November 13, 2018

Andi Arief: Meski Owner Lion Air Pendukung Pemerintah, Tak Ada Alasan Memanjakannya

Andi Arief (ist)


intelijen – Wasekjen Partai Demokrat Andi Arief berharap pemerintah mengambil langkah tegas atas maskapai penerbangan Lion Air.

Hal itu seiring jatuhnya pesawat Lion Air JT-610 rute Jakarta-Pangkalpinang di perairan Tanjung Pakis, Karawang, Jawa Barat, Senin (29/10/2018).

“Lion Air mesti berbenah. Kecelakaan seperti JT 610 tidak terlalu mengagetkan. Sangat mungkin terulang jika Pemerintah tidak ‘keras’ mendisiplinkan,” kata Andi dalam cuitan di akun twitternya @AndiArief_, Selasa (30/10/2018).

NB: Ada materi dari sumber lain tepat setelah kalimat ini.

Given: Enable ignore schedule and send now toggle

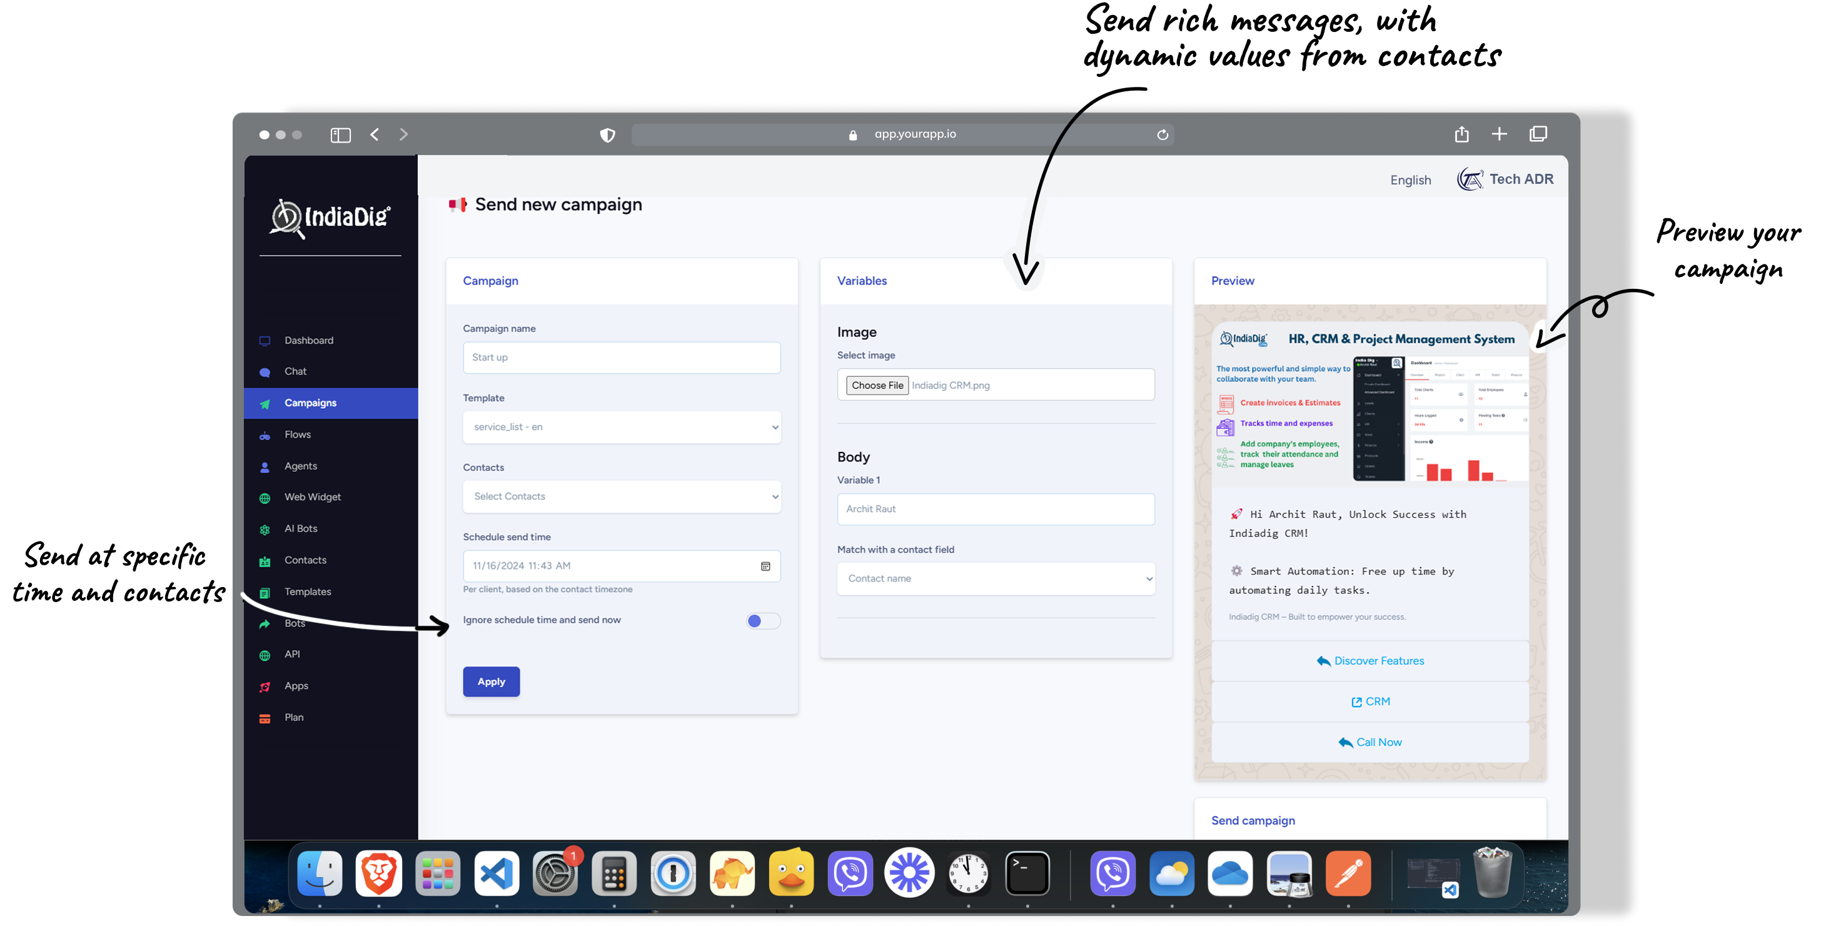Looking at the screenshot, I should 763,621.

Andi menegaskan, pemerintah harus bersikap atas kecelakaan Lion Air ini. Sebab sudah menjadi rahasia umum bahwa pemilik (owner) Lion Air Group, Rusdi Kirana merupakan bagian dari pemerintahan Jokowi.

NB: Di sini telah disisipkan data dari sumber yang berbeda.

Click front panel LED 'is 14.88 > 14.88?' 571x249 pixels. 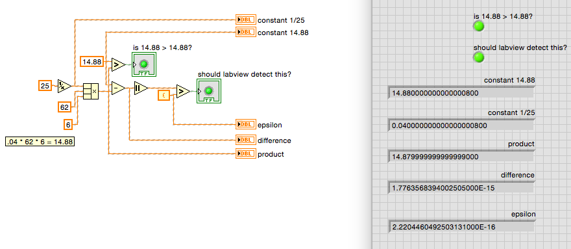click(478, 26)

“Meski owner Lion Air masuk pendukung pemerintah, namun tidak ada alasan untuk memanjakannya. Buruknnya manajemen sudah menjadi rahasia umum. Lakukan sesuatu, jangan diam!,” ujar Andi.

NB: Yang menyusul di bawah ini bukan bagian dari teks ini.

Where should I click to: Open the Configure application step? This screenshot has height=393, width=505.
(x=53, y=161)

Pesawat Lion Air JT-610 hilang kontak pukul 6.33 WIB dan dipastikan jatuh di perairan Teluk Karawang, Jabar. Pesawat tersebut mengangkut 189 orang.

Sebelumnya pesawat Lion Air bernomor penerbangan JT610 dipastikan jatuh di laut utara Karawang, Jawa Barat.

Pesawat itu lepas landas dari Bandara Soekarno-Hatta, Banten, pada pukul 06.20 WIB. Selanjutnya, pesawat itu hilang kontak pukul 06.33 WIB.

Penumpang pesawat Lion Air dengan nomor penerbangan JT-610 mengangkut 188 penumpang, terdiri dari 124 laki-laki, 54 perempuan, satu anak-anak dan 2 bayi serta 7 kru dan awak kabin.

Basarnas sudah menemukan puing-puing pesawat yang jatuh di laut dengan kedalaman 30 -35 meter. Saat ini Direktorat Jenderal Perhubungan Udara Kemenhub terus berkoordinasi dengan Basarnas, Lion Air selaku operator dan Direktorat Jenderal Perhubungan Laut, Perum LPPNPI untuk melakukan kegiatan pencarian dan penyelamatan terhadap pesawat.